MH370 co-pilot tried to make a call just before plane disappeared from radar

The plane flew low enough near Penang island on Malaysia’s west coast for a tower to pick up the co-pilot’s phone signal.

The co-pilot of missing Malaysian airliner MH370 attempted to make a mid-flight call from his mobile phone just before the plane vanished from radar screens, a report citing unnamed investigators said.

The call ended abruptly possibly “because the aircraft was fast moving away from the (telecommunications) tower”, The New Straits Times quoted a source as saying.

But the Malaysian daily also quoted another source saying that while Fariq Abdul Hamid’s “line was reattached”, there was no certainty that a call was made from the Boeing 777 that vanished on March 8.

The report — titled a “desperate call for help” — did not say who he was trying to contact.

Fariq and Captain Zaharie Ahmad Shah have come under intense scrutiny after the plane mysteriously vanished en route from Kuala Lumpur to Beijing with 239 people on board.

The NST report said that Flight 370 flew low enough near Penang island on Malaysia’s west coast — after turning off course — for a telecommunications tower to pick up the co-pilot’s phone signal.

The phone line was “reattached” between the time the plane veered off course and blipped off the radar, the government-controlled paper quoted the second source as saying.

“A ‘reattachment’ does not necessarily mean that a call was made.
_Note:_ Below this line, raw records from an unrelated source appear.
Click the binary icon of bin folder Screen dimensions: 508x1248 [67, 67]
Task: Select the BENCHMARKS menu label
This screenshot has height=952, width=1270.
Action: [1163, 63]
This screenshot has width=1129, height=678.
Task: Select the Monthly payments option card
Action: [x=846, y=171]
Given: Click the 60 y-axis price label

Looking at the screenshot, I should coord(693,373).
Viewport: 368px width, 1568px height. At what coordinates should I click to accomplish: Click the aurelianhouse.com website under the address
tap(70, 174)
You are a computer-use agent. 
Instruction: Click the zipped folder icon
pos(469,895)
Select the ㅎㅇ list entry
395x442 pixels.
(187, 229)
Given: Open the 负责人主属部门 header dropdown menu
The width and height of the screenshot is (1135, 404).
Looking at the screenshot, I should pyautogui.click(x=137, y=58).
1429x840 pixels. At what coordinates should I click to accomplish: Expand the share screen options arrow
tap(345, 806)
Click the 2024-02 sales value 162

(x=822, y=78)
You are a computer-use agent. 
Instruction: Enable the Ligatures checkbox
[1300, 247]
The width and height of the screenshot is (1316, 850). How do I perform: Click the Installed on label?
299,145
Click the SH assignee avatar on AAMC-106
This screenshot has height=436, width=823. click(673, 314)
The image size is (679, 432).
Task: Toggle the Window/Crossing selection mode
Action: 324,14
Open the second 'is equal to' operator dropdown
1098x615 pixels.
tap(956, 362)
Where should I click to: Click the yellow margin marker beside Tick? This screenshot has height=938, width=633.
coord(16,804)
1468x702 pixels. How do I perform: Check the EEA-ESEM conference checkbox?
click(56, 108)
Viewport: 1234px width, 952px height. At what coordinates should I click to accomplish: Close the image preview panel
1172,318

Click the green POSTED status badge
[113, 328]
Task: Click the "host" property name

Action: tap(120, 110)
It can also be the result of the phone being switched on again.”

Malaysia’s transport ministry told AFP that it was examining the NST report and will issue a response.

There was no let-up in the air and sea search for plane off Australia, as Prime Minister Tony Abbott warned that locating Flight MH370 would still likely take a long time.

Abbott appeared to step back from his comments Friday when he voiced great confidence that signals from the black box had been detected — his most upbeat assessment so far that triggered speculation that a breakthrough was imminent.

Retired air chief marshal Angus Houston who heads the hunt from Perth, had quickly issued a statement clarifying that there had been no breakthrough.

On Saturday, Abbott repeated his confidence in the search, but put the accent on the challenges ahead.

“We do have a high degree of confidence the transmissions we have been picking up are from flight MH370,” Abbott said on the last day of his visit to China.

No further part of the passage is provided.